(Data records)

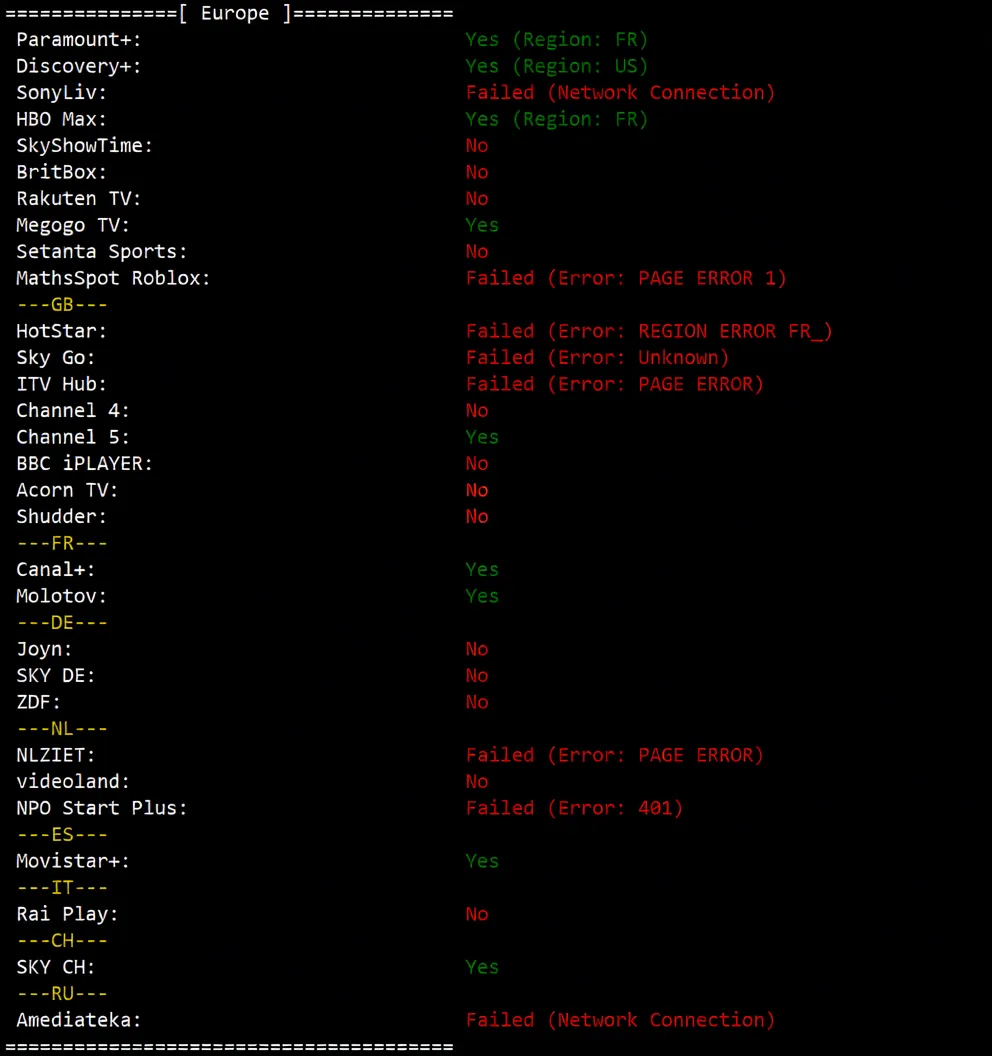Select the Megogo TV label
Viewport: 992px width, 1056px height.
[x=73, y=225]
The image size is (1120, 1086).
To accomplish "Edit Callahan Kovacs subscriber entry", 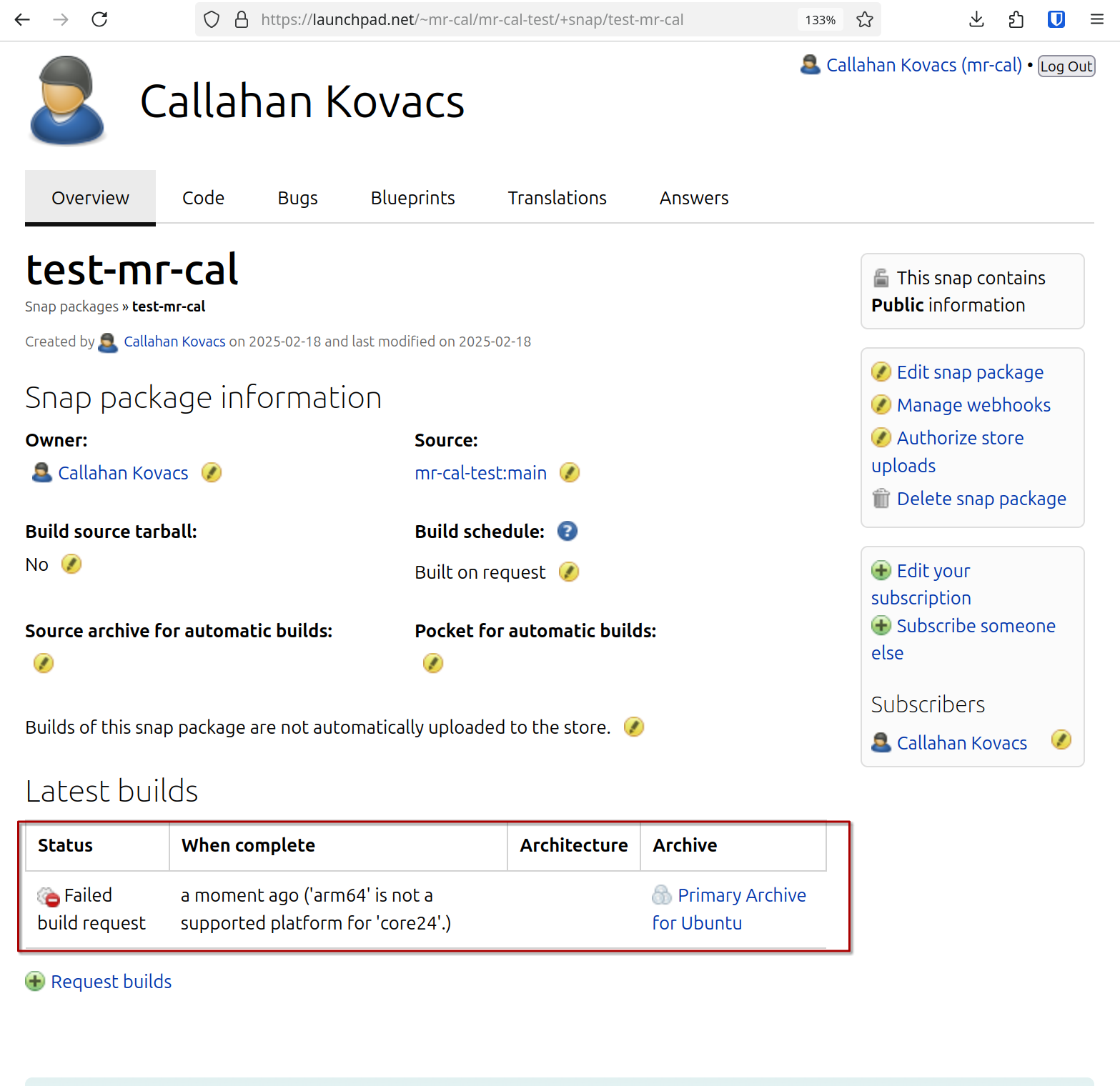I will [1061, 739].
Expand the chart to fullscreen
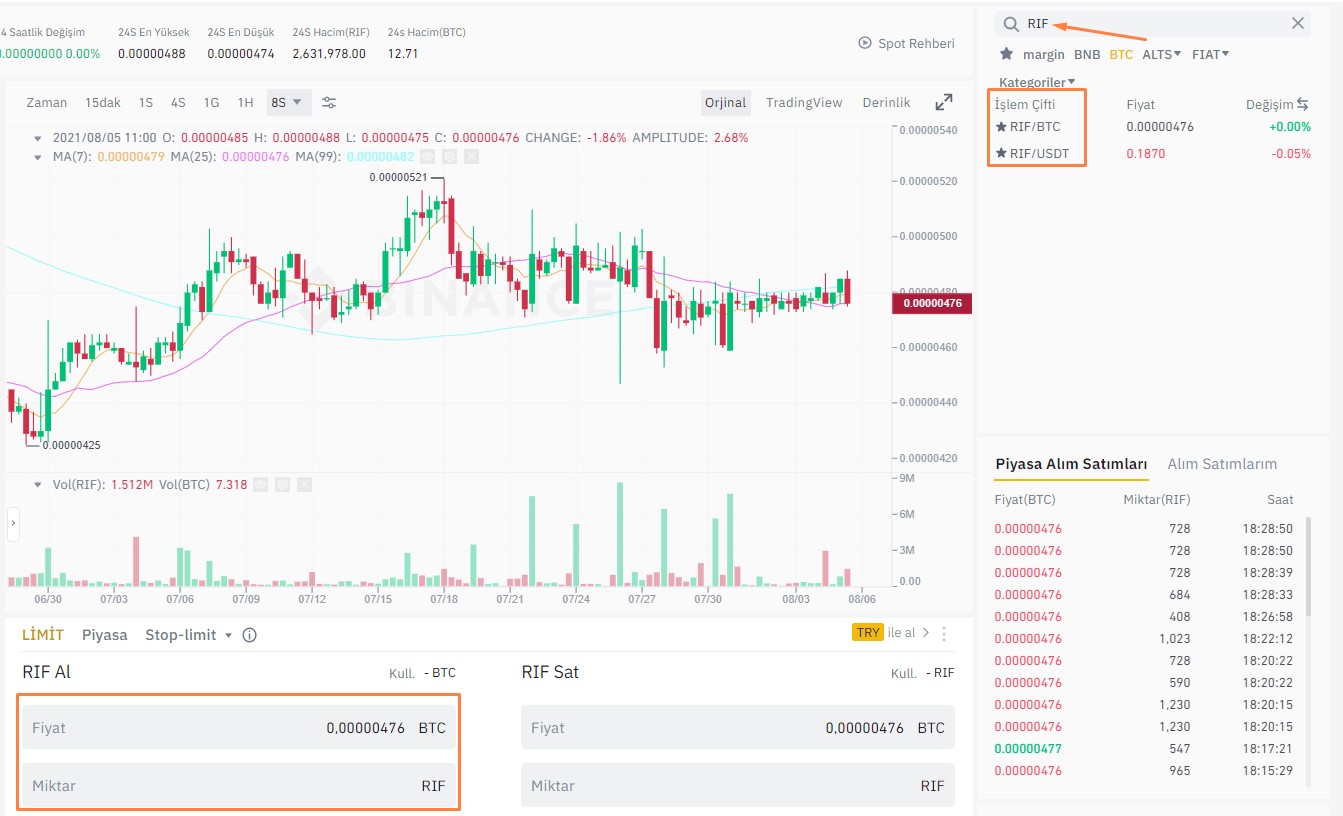Viewport: 1343px width, 816px height. coord(944,102)
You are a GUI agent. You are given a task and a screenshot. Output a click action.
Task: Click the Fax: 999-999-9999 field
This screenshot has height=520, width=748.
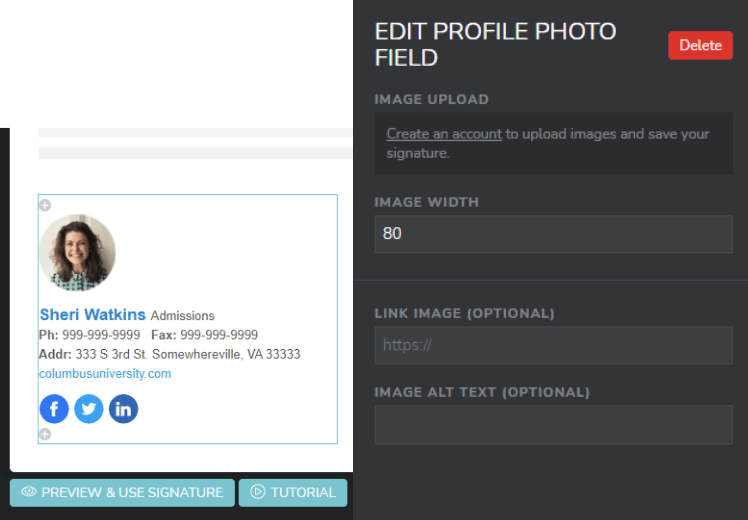pos(204,335)
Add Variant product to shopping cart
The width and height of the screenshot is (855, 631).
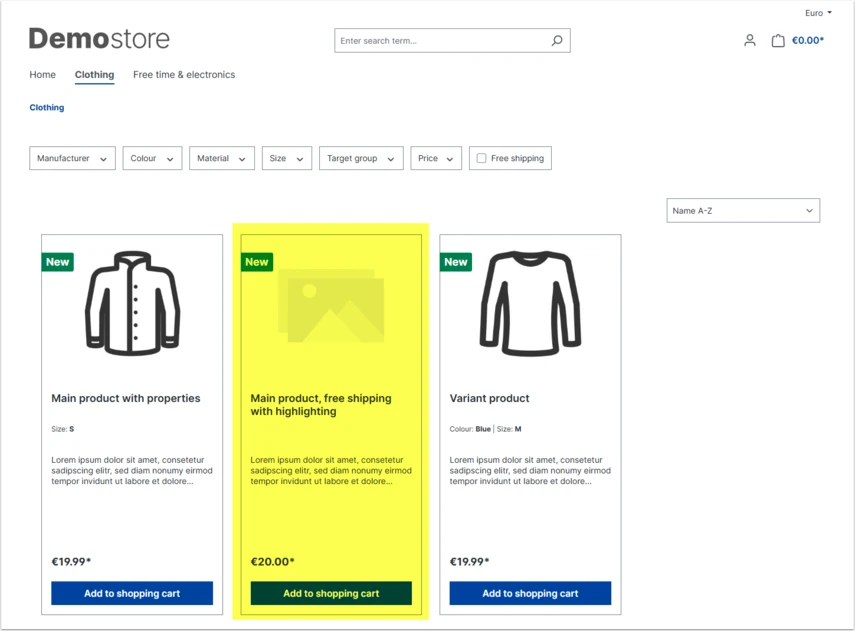531,593
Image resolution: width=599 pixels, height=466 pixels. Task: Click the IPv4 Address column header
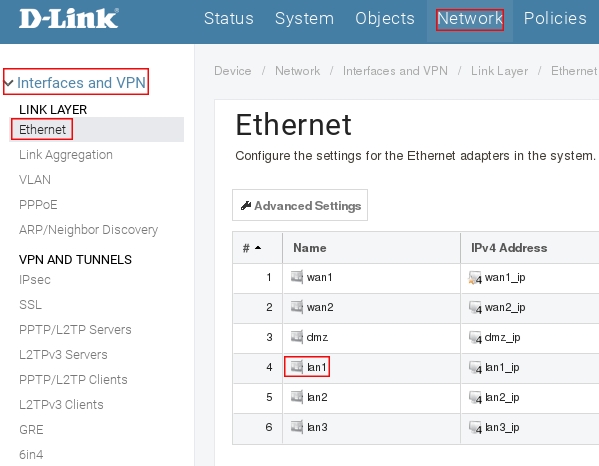pyautogui.click(x=509, y=248)
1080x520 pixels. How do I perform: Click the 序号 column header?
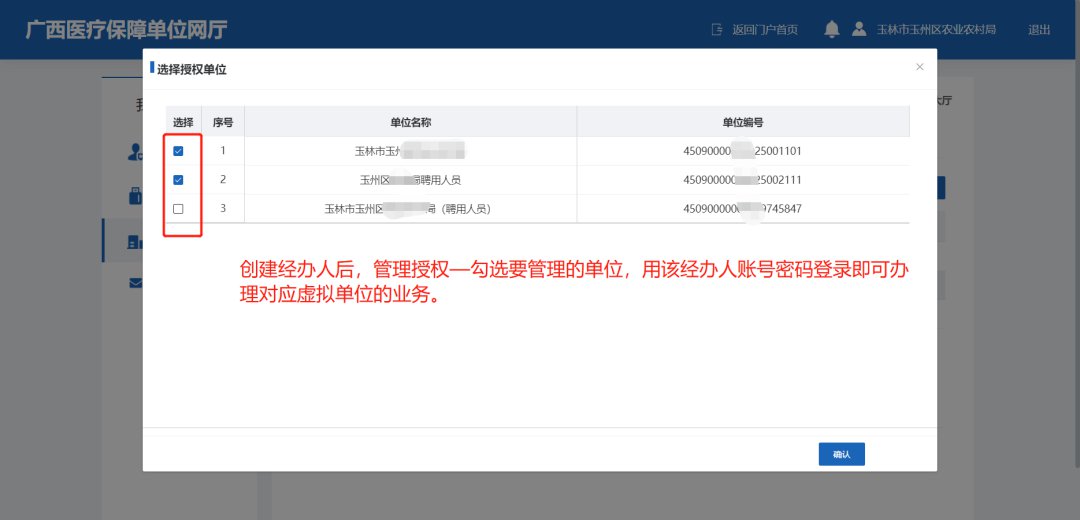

§ **TASK**: Nothing but the lines from the line containing "Task: Click the Fax: 999-999-9999 field" through the end of the data, both ends included, is to be reproduced, exactly as written and without the pictures.

§ **RESPONSE TO THIS EXERCISE**:
Task: Click the Fax: 999-999-9999 field
This screenshot has height=520, width=748.
pos(204,335)
Add Variant product to shopping cart
The width and height of the screenshot is (855, 631).
531,593
Image resolution: width=599 pixels, height=466 pixels. Task: Click the IPv4 Address column header
pyautogui.click(x=509, y=248)
1080x520 pixels. How do I perform: Click the 序号 column header?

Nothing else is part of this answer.